--- Recorded information ---

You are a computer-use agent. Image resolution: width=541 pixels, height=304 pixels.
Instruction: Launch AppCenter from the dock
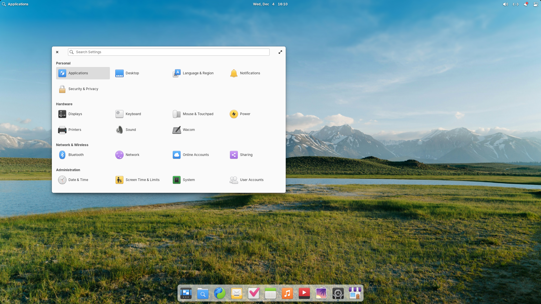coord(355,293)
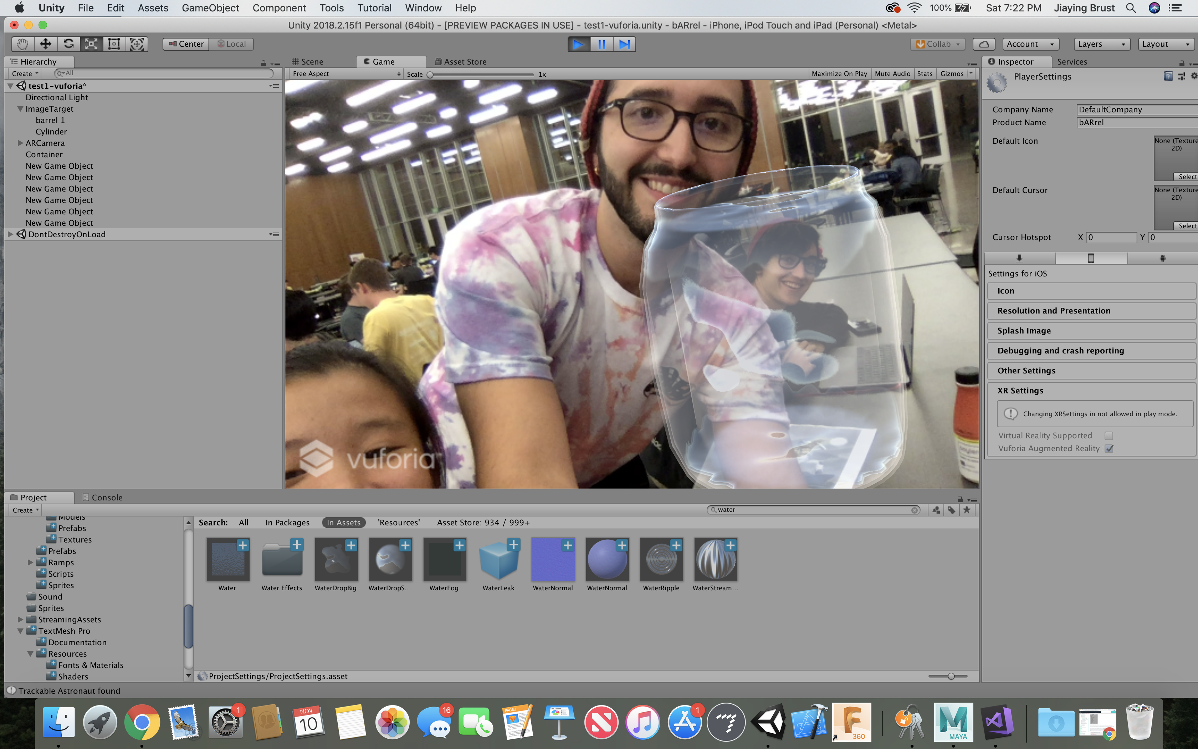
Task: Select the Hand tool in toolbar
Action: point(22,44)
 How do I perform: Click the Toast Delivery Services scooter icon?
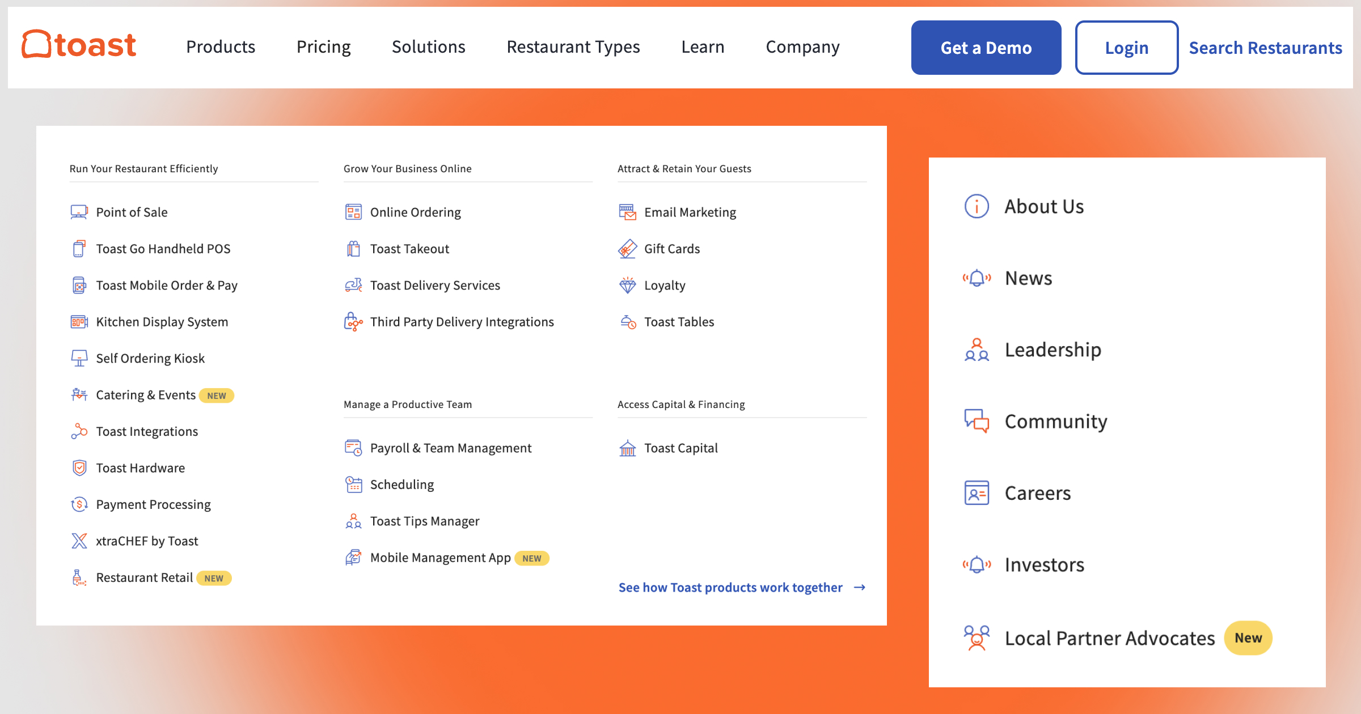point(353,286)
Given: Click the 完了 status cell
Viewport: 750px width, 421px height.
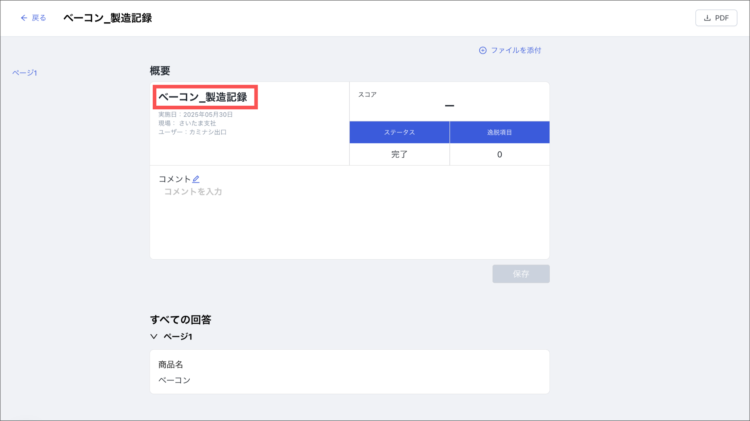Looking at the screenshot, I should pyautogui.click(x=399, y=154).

---
--- Recorded information ---

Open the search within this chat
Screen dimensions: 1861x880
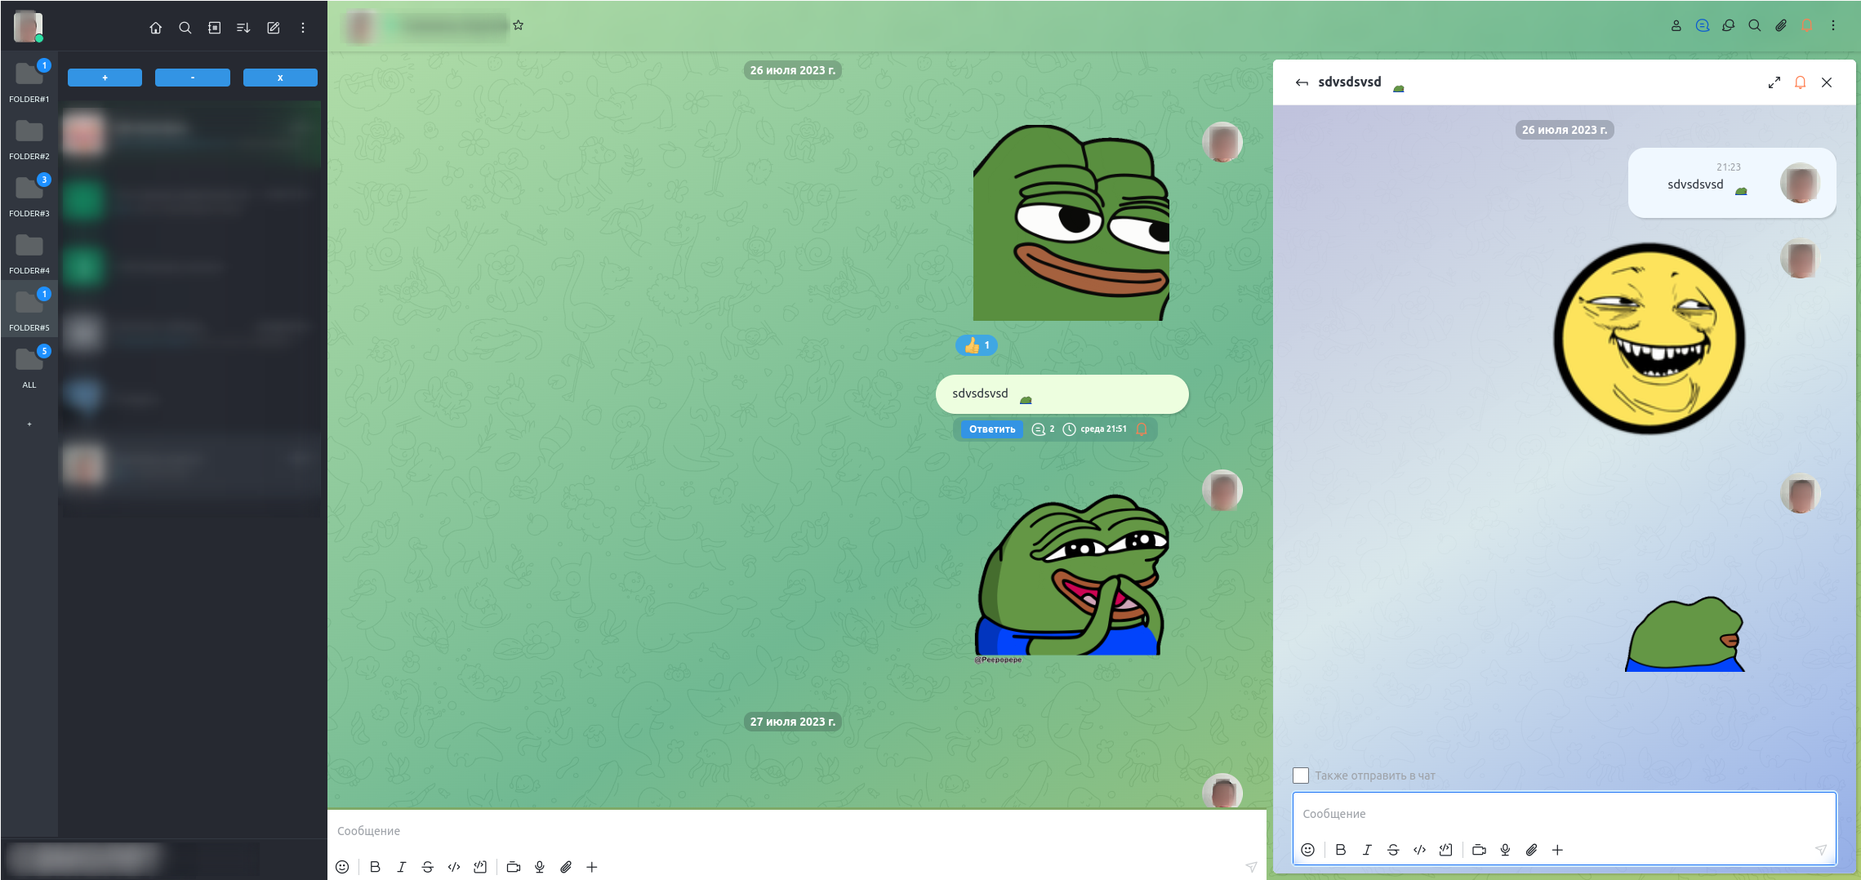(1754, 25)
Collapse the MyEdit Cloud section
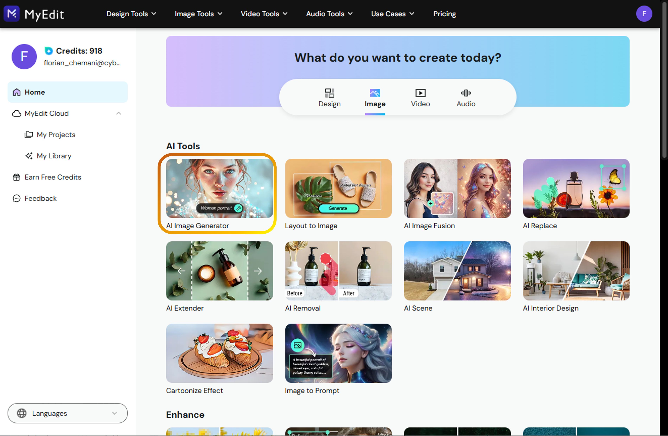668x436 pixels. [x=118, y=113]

---
--- Recorded information ---

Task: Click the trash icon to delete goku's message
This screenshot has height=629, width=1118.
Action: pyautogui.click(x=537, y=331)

---

§ **Work instructions**
Of the lines above, quote exactly those from the one with "You are a computer-use" through the one with "Given: Click the 完了 status cell", ends included; pictures stay out.

§ **Answer space**
You are a computer-use agent. Image resolution: width=541 pixels, height=304 pixels.
Instruction: Launch AppCenter from the dock
coord(355,293)
Task: Select the Hand tool in toolbar
Action: point(22,44)
 How do I perform: Click the Toast Delivery Services scooter icon?
point(353,286)
Given: Click the 完了 status cell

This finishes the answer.